Antisipasi Harga Beras Meledak, Bapanas Sidak Pasar di Kabupaten Bandung

Bagikan artikel:
DigoID, — Pemerintah mulai memperketat pengawasan harga dan stok beras di Kabupaten Bandung di tengah tekanan musim kemarau. Badan Pangan Nasional (Bapanas) bersama Polda Jawa Barat turun ke sejumlah pasar dan pusat perbelanjaan untuk memastikan harga tidak menembus Harga Eceran Tertinggi (HET).
Sejumlah lokasi menjadi sasaran pemantauan, yakni Pasar Sehat Soreang, Pasar Banjaran, dan Toserba Borma Soreang. Petugas mengecek langsung harga, stok, serta mutu beras sekaligus berdialog dengan pedagang mengenai kondisi pasokan.
Hasil pemantauan sejauh ini belum menemukan lonjakan harga.
Kepala Biro Keuangan, Pengadaan, dan Umum Bapanas John Hendra mengatakan harga beras di tingkat pengecer masih berada dalam batas yang ditetapkan pemerintah.
“Secara umum harga beras di tingkat pengecer masih sesuai dengan HET,” kata John.
Di Pasar Sehat Soreang, harga beras berada di kisaran Rp14.900 hingga Rp16.500 per kilogram. Sementara beras SPHP dijual Rp12.500 per kilogram.

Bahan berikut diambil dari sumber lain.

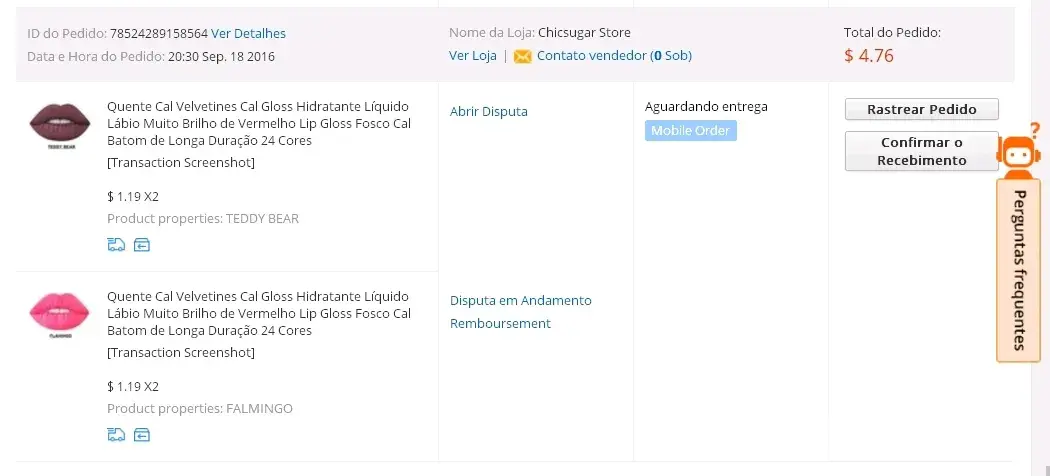Open Transaction Screenshot for the Flamingo item
The height and width of the screenshot is (476, 1050).
pos(180,352)
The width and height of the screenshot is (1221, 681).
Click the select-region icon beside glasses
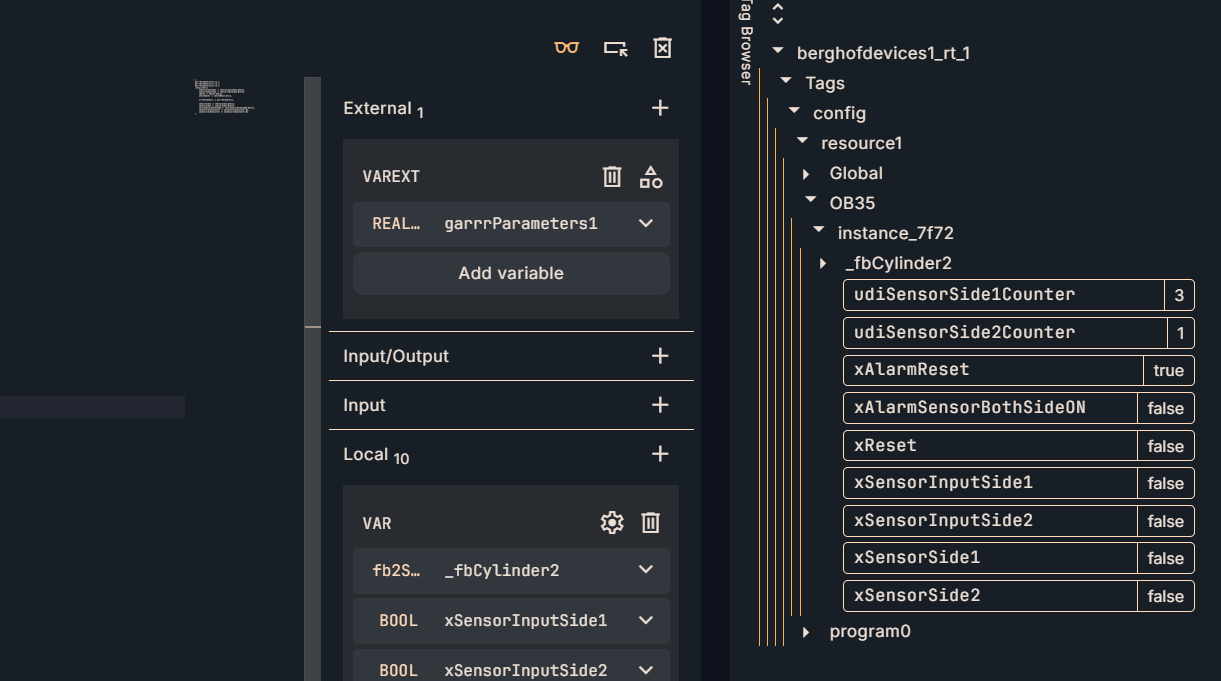tap(615, 48)
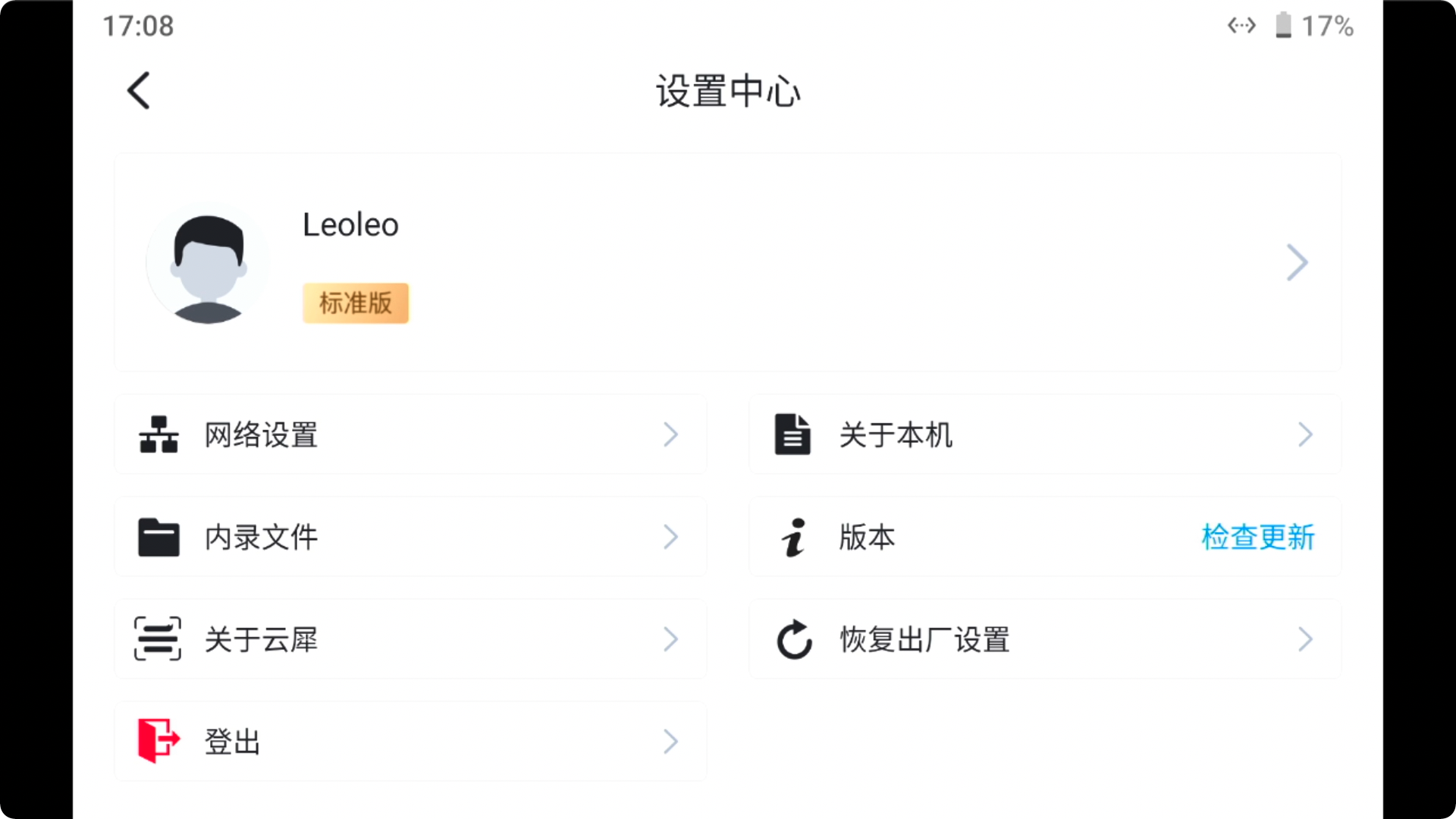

Menurut John, harga di tingkat pemasok juga masih relatif stabil. Pedagang mendapat pasokan dari sejumlah daerah sentra produksi, di antaranya Majalengka dan Cianjur, dengan harga sekitar Rp14.500 per kilogram.
“Dari bandar yang berasal dari Majalengka informasinya Rp14.500, kemudian dari Cianjur tadi Rp14.500. Jadi harga beras masih sesuai dengan HET yang ditetapkan pemerintah,” ujarnya.
Kemarau Jadi Perhatian
Pengawasan dilakukan bukan tanpa alasan. Musim kemarau berpotensi menekan produksi pertanian dan pada akhirnya berimbas terhadap pasokan serta harga pangan.

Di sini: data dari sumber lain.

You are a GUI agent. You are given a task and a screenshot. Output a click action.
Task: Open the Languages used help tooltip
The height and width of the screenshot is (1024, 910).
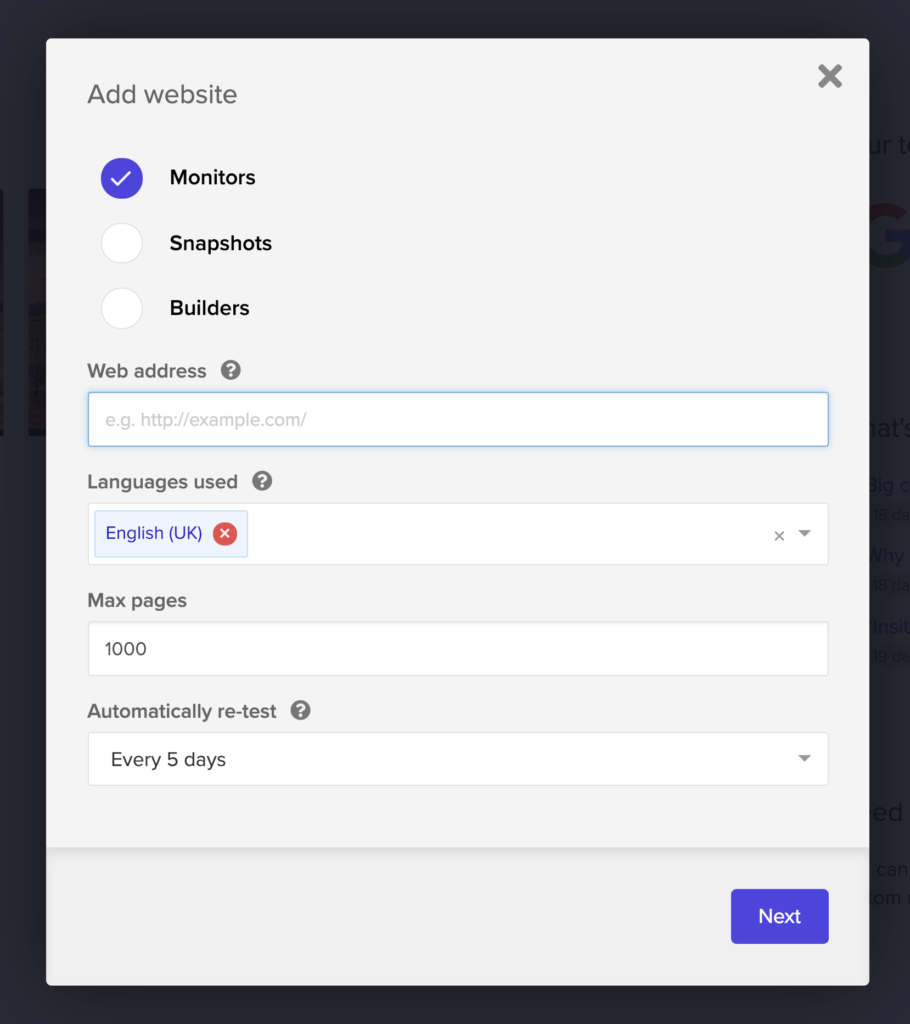[262, 481]
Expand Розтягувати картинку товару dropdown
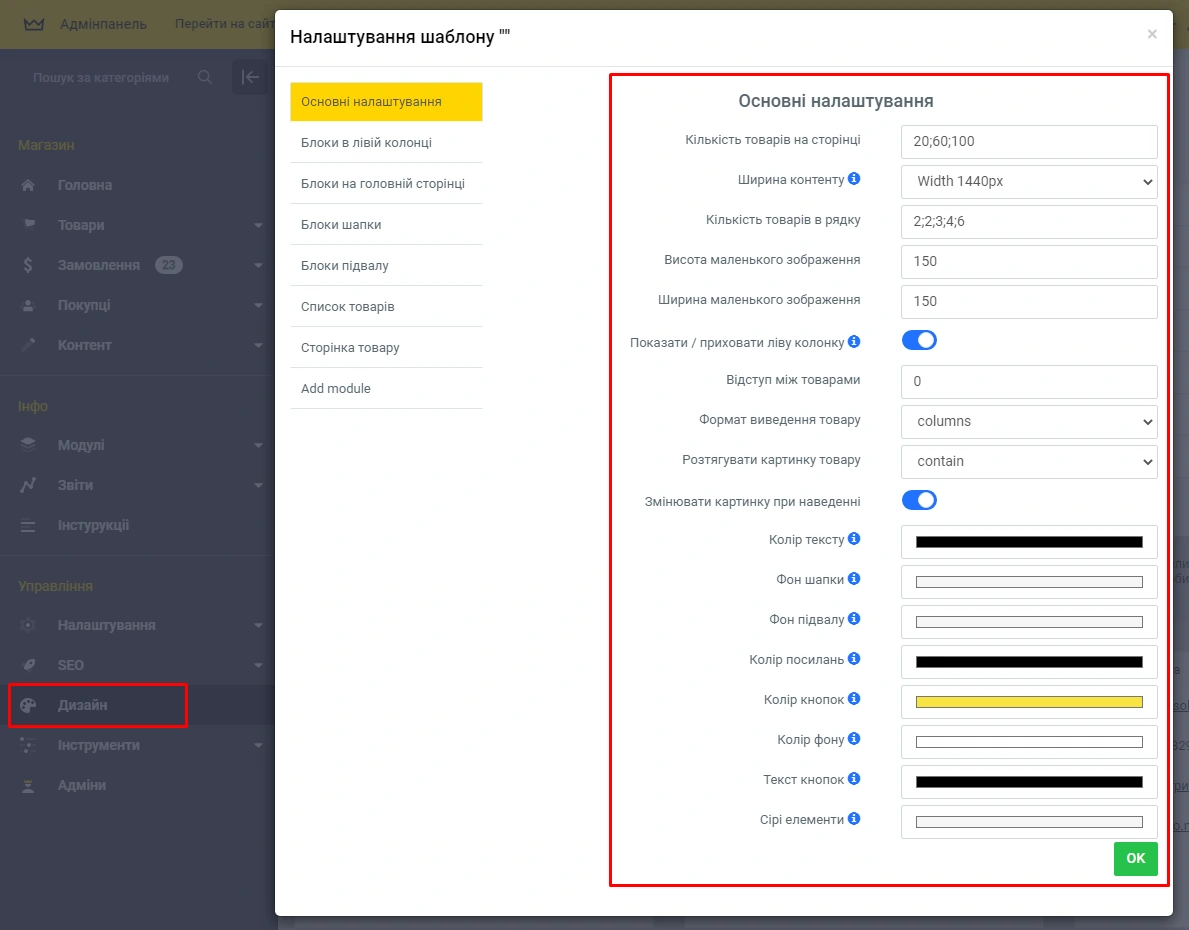 [x=1028, y=462]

Bapanas memastikan kondisi tersebut belum terlihat pada harga beras di pasar yang dipantau.
“Secara umum belum ada kenaikan,” ujar John.
Kondisi stok di tingkat pedagang juga masih dinilai aman. Petugas mendapatkan informasi bahwa pedagang masih memiliki persediaan yang cukup untuk memenuhi kebutuhan perdagangan.
Meski demikian, pemerintah menyiapkan langkah antisipasi jika pasokan mulai terganggu. Stok beras nasional yang tersedia melalui Bulog dapat digelontorkan ke pasar apabila terjadi kekurangan.
“Stoknya mereka masih cukup. Nanti kalau stok beras nasional kurang, ada teman-teman di Bulog untuk menyuplai kalau stok beras kurang di pasar,” katanya.
Harga Petani Ikut Disorot
Dalam pemantauan tersebut, persoalan yang muncul bukan hanya harga di tingkat konsumen. Pedagang juga menyampaikan masukan agar pemerintah ikut menjaga harga beras di tingkat petani.
Keseimbangan harga dari hulu hingga hilir dinilai penting. Harga yang terlalu rendah di tingkat petani berpotensi merugikan produsen, sedangkan margin yang terlalu tinggi dalam rantai distribusi dapat membuat harga di konsumen melonjak.
Bapanas menyatakan akan mengawasi rantai perdagangan tersebut.
John mengatakan koordinasi akan dilakukan mulai dari petani, bandar, grosir, pedagang hingga pengecer.
“Kami akan mencoba berkoordinasi mulai dari petani dan bandar, grosir, sampai pedagang hingga pengecer,” katanya.
Pengawasan terhadap margin perdagangan, menurut dia, diperlukan agar harga tetap terkendali dan tidak melewati HET.
“Margin di antara pelaku itu dapat kita perhatikan sehingga tidak melampaui HET yang kita tetapkan,” ujarnya.